Open nhianK opened 2 months ago

nhianK commented 2 months ago

I want to use backpack for computing per-sample gradients and was trying to understand the challenges of using a custom model that uses pytorch nn layers. For example, something like this architecture: https://github.com/codingchild2424/MonaCoBERT/blob/master/src/models/monacobert.py

Some of the basic layers used for computing attention: self.query = nn.Linear(hidden_size, self.all_head_size, bias=False) # 512 -> 256 self.key = nn.Linear(hidden_size, self.all_head_size, bias=False) # 512 -> 256 self.value = nn.Linear(hidden_size, self.all_head_size, bias=False)
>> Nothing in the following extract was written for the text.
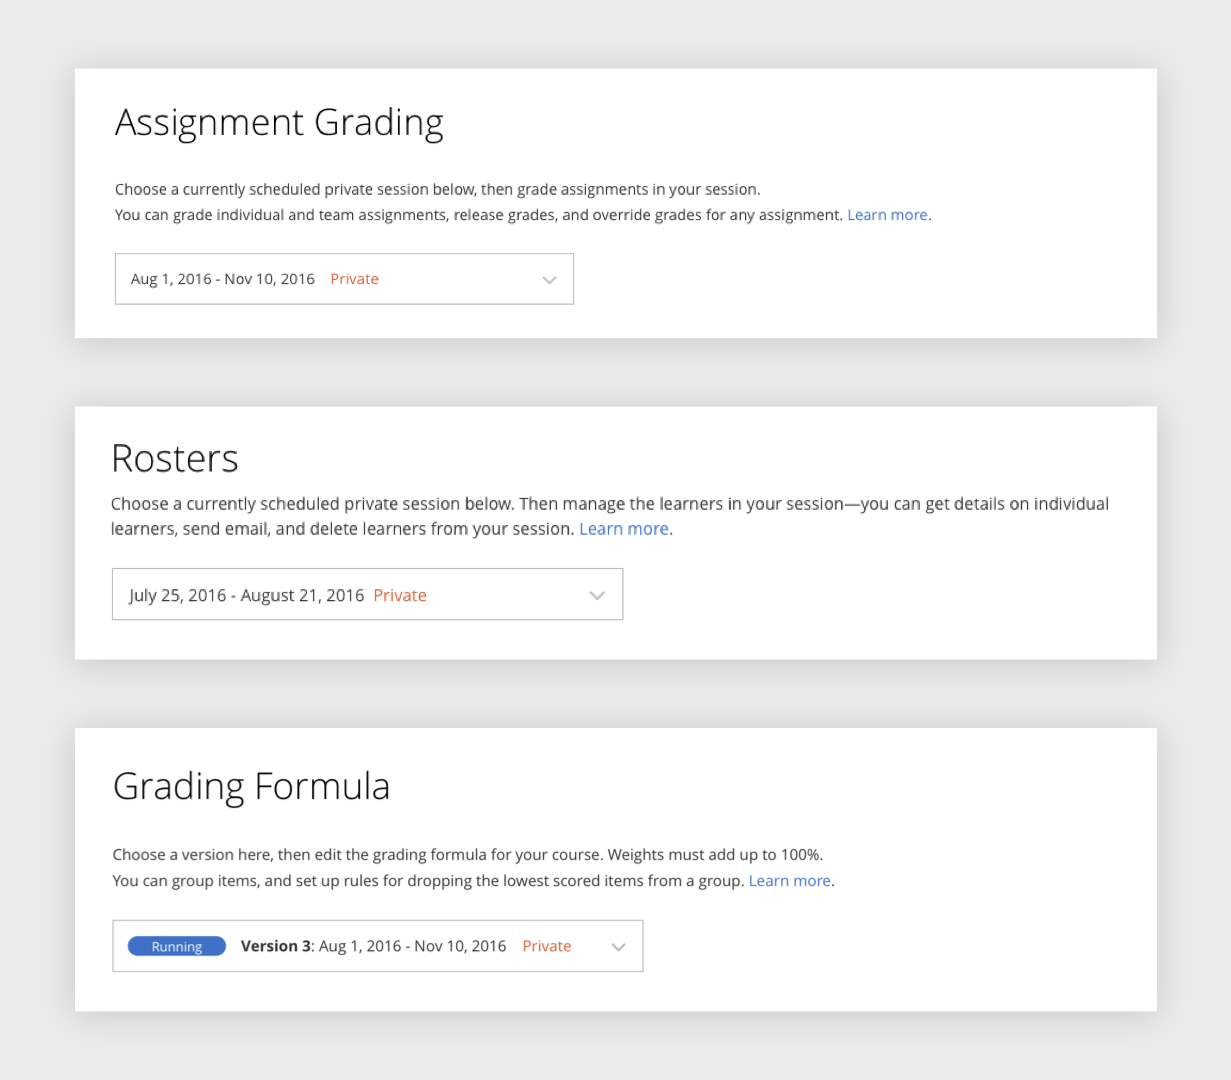
Task: Click the Weights must add up to 100% text
Action: [715, 855]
The model also has a trainable nn.Parameter: self.gammas = nn.Parameter(torch.zeros(self.num_attention_heads, 1, 1)) And some convolutional layers.

What could be some of the challenges I might face while using a model like that and potential solutions to them? Is LayerNorm supported yet?

fKunstner commented 2 months ago

No a clean solution, but aiming for the minimum amount of code for it to work.

For the nn.Linear and convolutions layers, telling backpack to only extend the submodules, and that would let you extract the individual gradients for those. If you just want individual gradients for those, that'd be relatively easy (go through all the leaf-level module in your network, if it's a Linear of Conv, call extend on it)

The custom parameters like self.bias in SeparableConv1D and self.gammas in MonotonicConvolutionalMultiheadAttention are more tricky. To avoid having to write a custom gradient extraction code, you could rewrite them as a nn.Linear. That'd be less efficient, might be enough for experimentation.

For example instead of

def __init__():
    ...
    self.bias = nn.parameters(...)
    ...

def forward(...):
    ...
    x += self.bias
    ...

you could do

def __init__():
    ...
    self.dummy_linear = nn.Linear(...)
    self.dummy_linear.weight = Identity
    self.dummy_linear.weight.requires_grad = False
    ...

def forward(...):
    ...
    x = self.dummy_linear(x)
    ...

LayerNorm could also be implemented through a nn.Linear and keeping the weight matrix diagonal with linear.weight.data = torch.diag(torch.diag(linear.weight.data)) inplace in the forward before doing a matmult.